Those would be the final defections. Over the course of the 1946 season, reports filtered back that perhaps everything wasn’t quite so sunny down in Old Mexico. There were shabby playing conditions and dodgy accommodations, as well as the big question of Pasquel’s capacity to fulfill his lavish contract obligations, given that growth in Mexican League attendance wasn’t keeping up with increased expenses. In 1947 and ’48, Jorge Pasquel’s ambitious Mexican League scheme would fall apart. The banned U.S. players straggled away from Mexico to become outlaw-league nomads, and several of them (most notably Gardella) sued Major League Baseball in objection to the ban on constitutional grounds. In 1949, fearing this legal challenge to the Reserve Clause, MLB would settle with every banned player and permit their return.

Insolidarity

By no means was professional baseball the only American workplace sent reeling by the impact of demobilization. Labor disputes, stoppages and strikes were rampant across nearly every industrial sector in 1946. It was in this fractious environment that Robert Murphy, a Boston labor lawyer consulting with the National Labor Relations Board, declared that baseball players should organize and collectively bargain for a fairer stake.

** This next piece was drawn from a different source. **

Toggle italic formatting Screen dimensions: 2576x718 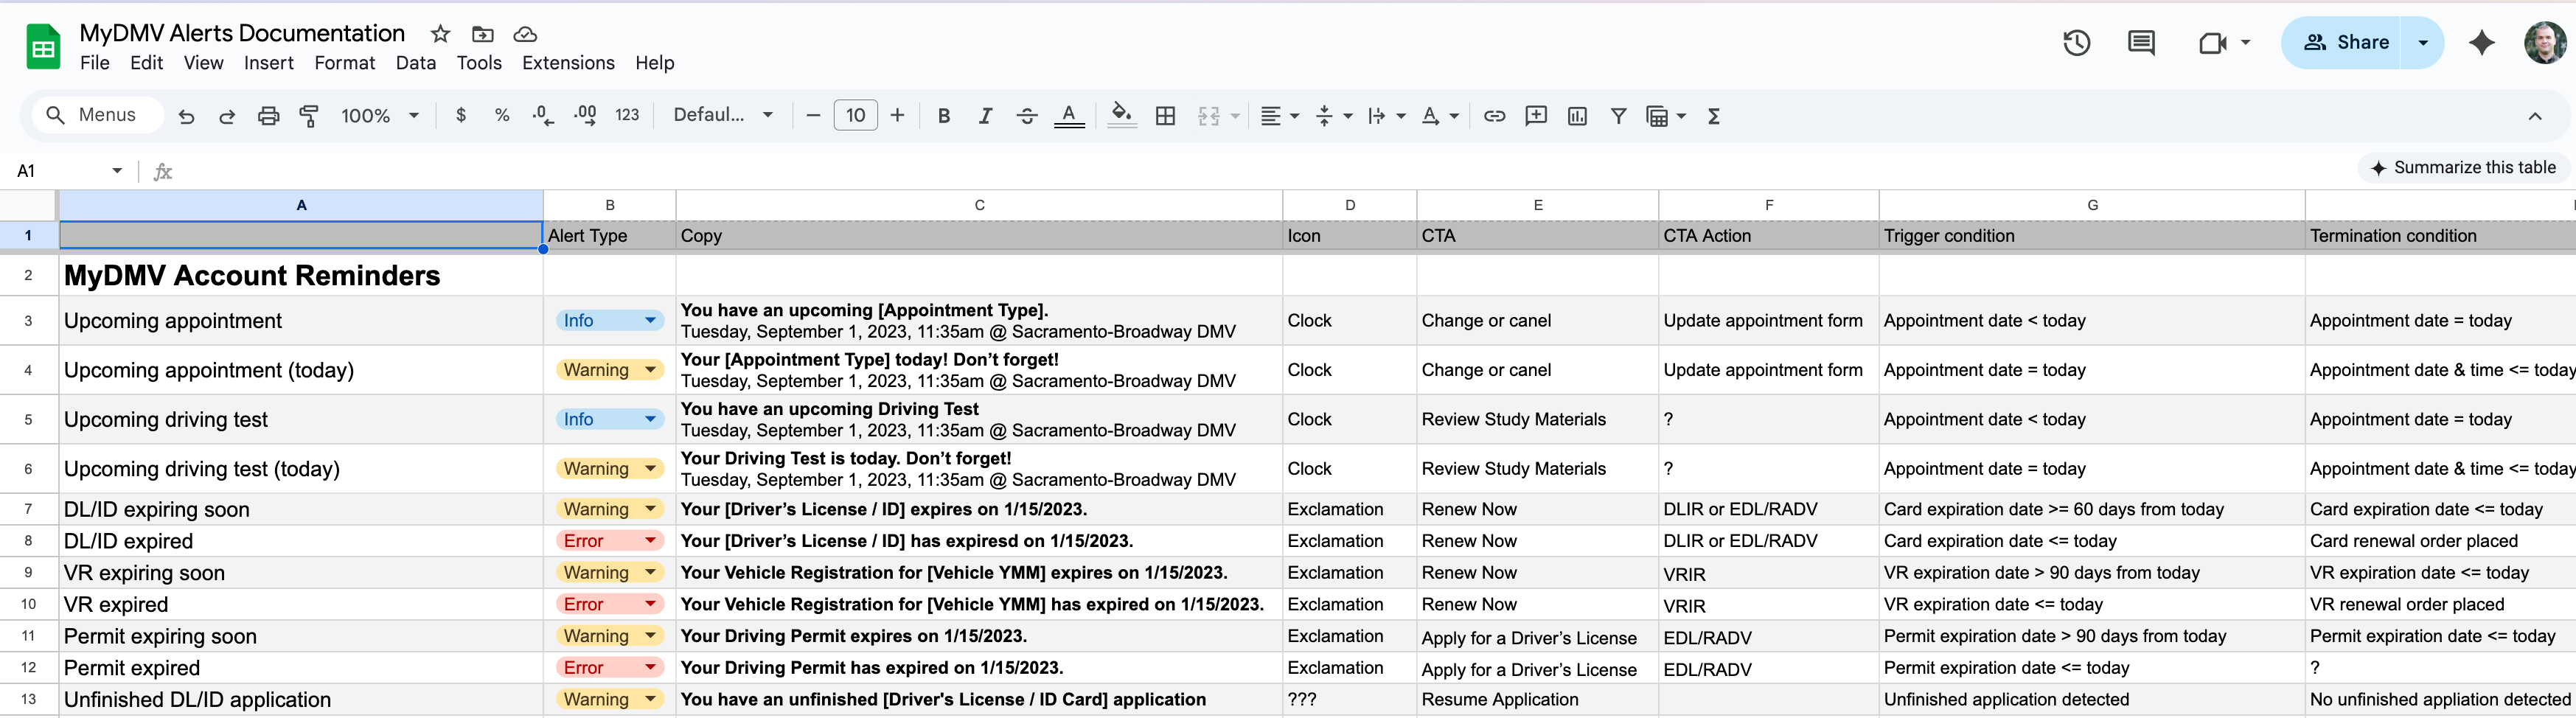[985, 116]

In the spring of 1946, Murphy proposed the American Baseball Guild, with himself as director, with the vision of “a square deal for players, the men who make possible big dividends and high salaries for shareholders and club executives.” Among the negotiating points he proclaimed were a minimum major league annual salary of $7,500, the right to arbitration in contract disputes, and one-half of the purchase price awarded to the player when his contract was sold. In addition, Murphy issued a vaguely worded complaint about the one-sided nature of the standard player contract, which could be interpreted as a long-term goal of eliminating the Reserve Clause.

Murphy made the rounds of spring training camps and successfully persuaded some players to join the Guild, with dues set at 50 cents per week. But for the Guild to have any clout, everyone understood the credible threat of a strike was essential. Murphy needed not just individual players here and there but the solidarity of at least one team in support of the Guild.

He chose the Pittsburgh Pirates as his test case, reasoning that Pittsburgh was a strong union town likely to present favorable public opinion. Both the steel workers’ and coal workers’ unions had struck in Pittsburgh in early 1946. Murphy spent weeks making contact with every Pirates player and believed he was taking strides toward convincing a majority to vote to become a union shop. But he needed more than a simple majority; a supermajority of two-thirds would be necessary to seal the deal.

The date of decision was Friday, June 7. Minutes before a night game against the Giants, in the Pirates’ clubhouse at Forbes Field, a closed-door players-only meeting was held, the question debated, and a vote taken. As the final roster cut-down deadline of June 15 was still a week away, there were 36 active players on that Pittsburgh roster. If at least 24 voted to go union, the plan was for the team to refuse to take the field and forfeit the game in a show of force. Murphy anxiously waited outside.

The most fervent anti-union voice in the tense clubhouse was sounded by veteran pitcher Rip Sewell. His oratory was persuasive to 15 of his teammates: though the vote tally was 20 in favor of the Guild and 16 against, it fell short of the two-thirds requirement. The players rushed out of the clubhouse to the field, and none had the graciousness to say a word to Murphy. He was crushed, and the Guild was delivered a mortal blow.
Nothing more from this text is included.